Quark uses JDF also in its Job Jackets feature. A Quark Job Jackets file contains all of the rules and specifications necessary to describe a QuarkXPress project. A Quark Job Jackets file can include specifications for colors, style sheets, trapping, and color management as well as picture color space, format, and resolution. The file can also include information such as the page size, number of pages, and contact information for the people involved with a job. And the file can include rules that specify configurations for font sizes, line thicknesses, box backgrounds, and other project elements. Workgroups can obtain consistent output by using Quark Job Jackets to share specifications across workstations.

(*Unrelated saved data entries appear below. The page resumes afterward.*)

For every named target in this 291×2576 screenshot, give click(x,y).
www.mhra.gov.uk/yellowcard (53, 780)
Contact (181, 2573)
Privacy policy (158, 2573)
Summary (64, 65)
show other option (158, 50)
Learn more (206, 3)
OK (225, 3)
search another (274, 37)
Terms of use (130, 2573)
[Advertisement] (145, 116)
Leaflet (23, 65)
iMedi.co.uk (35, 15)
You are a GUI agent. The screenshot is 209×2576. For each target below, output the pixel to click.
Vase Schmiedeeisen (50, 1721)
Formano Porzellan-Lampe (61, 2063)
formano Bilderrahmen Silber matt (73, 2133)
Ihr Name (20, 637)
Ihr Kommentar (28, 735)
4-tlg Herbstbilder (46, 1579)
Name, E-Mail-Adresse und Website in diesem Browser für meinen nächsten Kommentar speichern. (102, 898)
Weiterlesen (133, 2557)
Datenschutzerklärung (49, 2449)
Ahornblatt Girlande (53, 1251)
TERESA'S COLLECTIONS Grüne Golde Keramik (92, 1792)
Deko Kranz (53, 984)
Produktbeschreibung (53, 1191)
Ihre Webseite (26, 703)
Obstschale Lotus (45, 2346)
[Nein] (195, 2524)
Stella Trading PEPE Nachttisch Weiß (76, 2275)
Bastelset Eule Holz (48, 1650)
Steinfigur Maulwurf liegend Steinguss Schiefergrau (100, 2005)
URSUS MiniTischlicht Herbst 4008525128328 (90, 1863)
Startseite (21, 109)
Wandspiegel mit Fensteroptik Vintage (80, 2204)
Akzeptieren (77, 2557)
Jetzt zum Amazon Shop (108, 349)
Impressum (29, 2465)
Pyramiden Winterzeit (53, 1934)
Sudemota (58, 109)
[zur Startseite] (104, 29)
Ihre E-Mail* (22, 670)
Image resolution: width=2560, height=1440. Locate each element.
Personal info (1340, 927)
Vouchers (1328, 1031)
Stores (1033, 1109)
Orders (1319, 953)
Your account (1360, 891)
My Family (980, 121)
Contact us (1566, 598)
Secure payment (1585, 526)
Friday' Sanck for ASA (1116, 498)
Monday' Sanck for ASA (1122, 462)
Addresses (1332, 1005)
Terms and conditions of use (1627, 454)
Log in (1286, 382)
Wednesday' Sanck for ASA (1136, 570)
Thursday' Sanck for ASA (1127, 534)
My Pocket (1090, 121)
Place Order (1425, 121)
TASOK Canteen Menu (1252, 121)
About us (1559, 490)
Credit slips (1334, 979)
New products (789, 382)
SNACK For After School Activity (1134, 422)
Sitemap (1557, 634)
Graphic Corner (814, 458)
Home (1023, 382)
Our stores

For me the most intriguing benefit of Quark Job Jackets is that it re-invents the concept of preflighting. Preflighting has always been a post-process step: create your file, and then find out where you screwed up. With Job Jackets users can ensure that a print job adheres to its specifications from the moment it’s created, and that it continues to adhere to those specifications all the way through the production process until it rolls off the press. I’ve long maintained that page designers would not be able to perfect their process until it was possible to prevent errors, rather than to correct them after the fact. I’m certain this approach will fast become the production norm.

It’s interesting to me that searching through Google News the day after the Quark 7.0 launch in New York, there’s nary a mention in the mainstream press. Neither the New York Times nor the Wall Street Journal seem to have found it worthy of coverage. To me this reflects the new prevailing “wisdom”: Adobe has won the page-layout wars (and every other war for that matter), so Quark’s announcement isn’t newsworthy. I think they are underestimating the importance of QuarkXPress 7.0. Only time will tell.